TEACHING LAB COURSES TO STUDENTS WITH DISABILITIESSheryl Burgstahler, Ph. D.
Assistant Director, Information Systems
Computing & Communications
University of Washington
4545 15th Avenue NE
Seattle, WA 98105
As scientific fields make increasing use of technology, new opportunities emerge for people with a variety of abilities. When students with disabilities and science teachers form learning partnerships, the possibilities for academic and career success multiply. Some students with disabilities have conditions that are invisible; some are visible. Their challenges include gaining knowledge and demonstrating knowledge. In most cases, it takes just a little creativity, patience, and common sense to make it possible for everyone to learn and contribute.
Below I have summarized some examples of alternative arrangements that can be made. They come from participants in the DO-IT project at the University of Washington. DO-IT (Disabilities, Opportunities, Internetworking and Technology) is primarily funded by the National Science Foundation. It makes extensive use of computers, adaptive technology and the Internet to increase the successful participation of people with disabilities in academic programs and careers in science, engineering, and mathematics.
Gaining KnowledgeMany students with disabilities face challenges to gaining knowledge. Examples of specific challenges and accommodations follow.
- For the student who has difficulty reading standard text or
graphics due to a visual impairment, materials can be
provided in large print or Braille, on tape, or via computer
and tactile drawings. Access to adaptive technology that
provides enlarged, voice, and/or Braille output can be
- If seeing material on a blackboard or overhead projector due
to a visual impairment is a challenge, a student may use
binoculars and the instructor can be sure to verbalize the
content of all visually displayed materials.

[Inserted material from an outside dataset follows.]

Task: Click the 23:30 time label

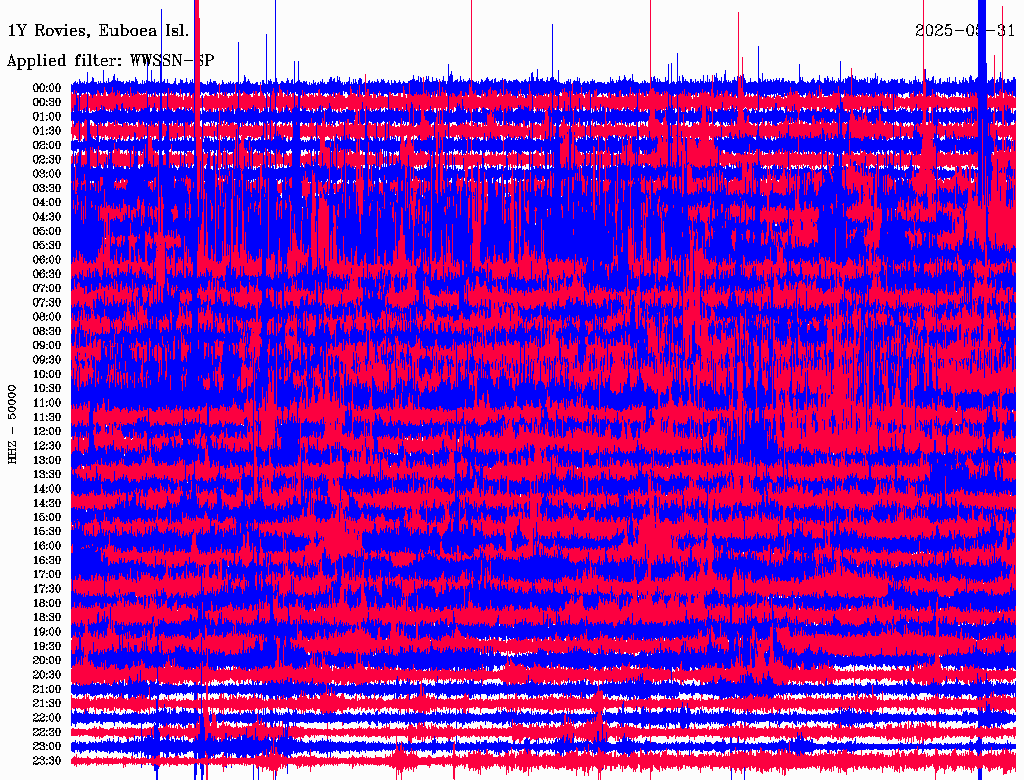Action: click(47, 761)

- For the student who cannot read output from standard science
equipment because of a visual impairment, try interfacing lab
equipment with computer and providing large print and/or
speech output. Also, mark scientific equipment with Braille
and large print labels can be helpful as well.
- If hearing presentations and instructions is a challenge, a
student can use an FM system, interpreter, and/or printed
materials. An instructor can help by facing a student who is
lip reading and writing important points on an overhead
projector or blackboard.
- If a student cannot hear multimedia and videotaped
presentations, captioned presentations and/or an interpreter
can be provided.
- When understanding concepts due to a specific learning
disability is a challenge, visual, aural, and tactile
demonstrations incorporated into instruction can be helpful.

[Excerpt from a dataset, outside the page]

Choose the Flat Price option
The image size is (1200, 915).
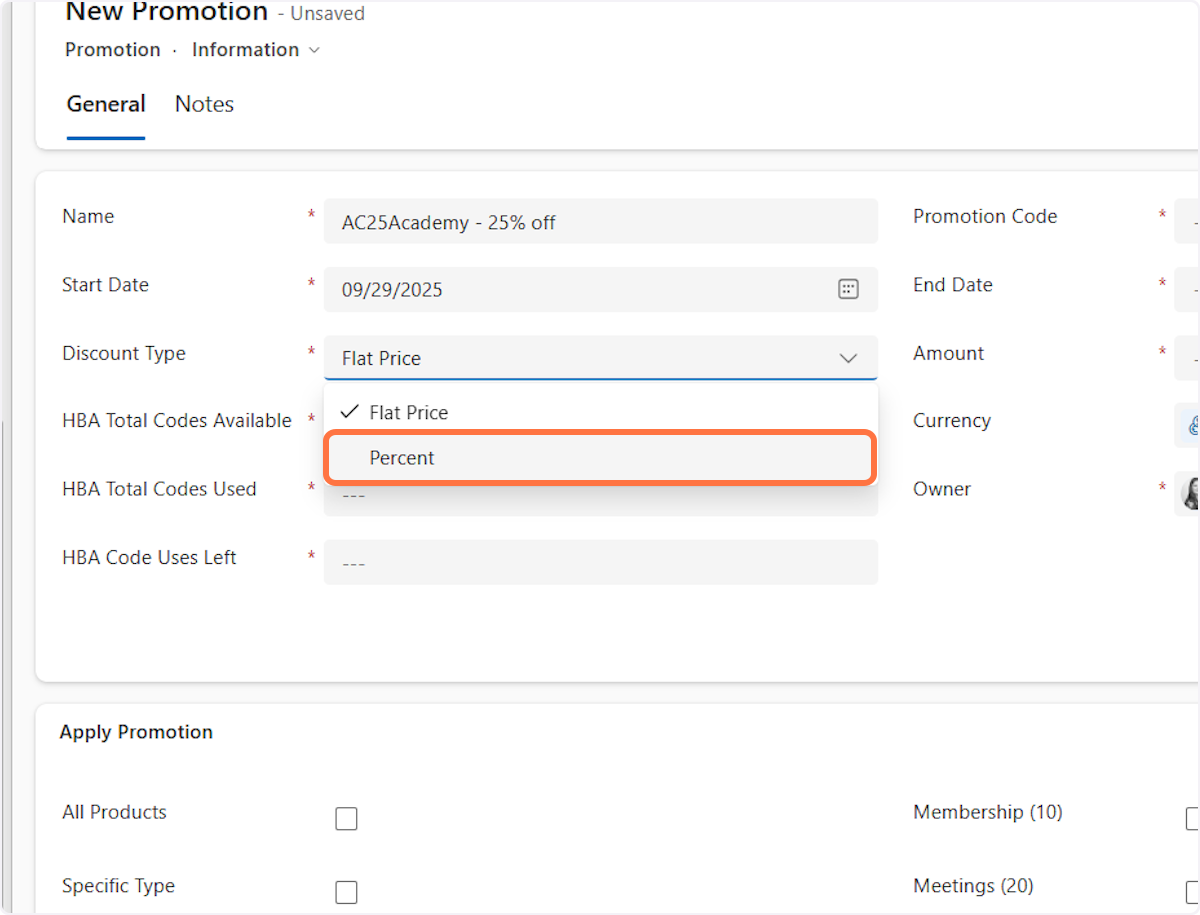click(x=600, y=412)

- If a student has difficulty reading because of specific
learning disability, providing extra time and access to
materials via a computer equipped with speech and large print
output can sometimes be helpful. Internet access with a
system like this can also be an important resource.
- For a student who has difficulty taking notes in class
because of a mobility or visual impairment, use of a portable
computer system with word processing and adaptive technology
can allow independent note-taking.
- A student who cannot operate lab equipment and conduct lab
experiments due to a mobility impairment can benefit from an
accessible lab facility and adjustable-height tables. A lab
partner or scribe can facilitate participation. In addition,
computer-controlled lab equipment with alternative input
devices (e.g., speech, Morse code, alternative keyboard) and
modified scientific equipment can provide access.

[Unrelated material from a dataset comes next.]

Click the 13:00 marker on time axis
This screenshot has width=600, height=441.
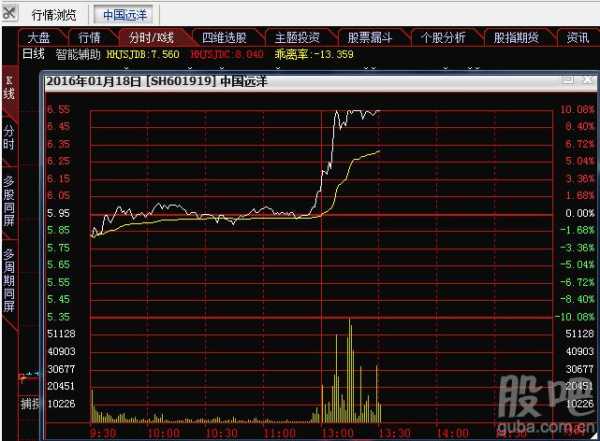[338, 434]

- For the student who cannot complete an assignment or lab on
time because of a health impairment, flexible scheduling
arrangements allow completion of work.
- For the student who has difficulty completing research because of a disability, access to research materials on the Internet can be helpful.
Demonstrating KnowledgeSome student with disabilities cannot demonstrate mastery of a subject by writing, speaking, or by working through a problem in a lab. Many of the accommodations for gaining knowledge can help the student demonstrate mastery of a subject as well. Examples of other accommodations follow.
- For the student who has difficulty completing and submitting
worksheets and tests because of a visual impairment and/or a
specific learning disability, instructors can provide
worksheets and tests in large print or Braille, on tape, or
via computer. Access to adaptive technology that provides
enlarged, voice and /or Braille as well as standard print
output can maximize student independence.
- If completing a test or assignment on time because of a
disability that affects the speed at which it can be
completed is a problem, extra time or alternative testing
arrangements can provide an appropriate accommodation.
- If a student cannot complete a test or assignment because of an inability to write, in-class access to a computer with alternative input devices (e.g., Morse code, speech, alternative keyboard) can help that student submit work independently.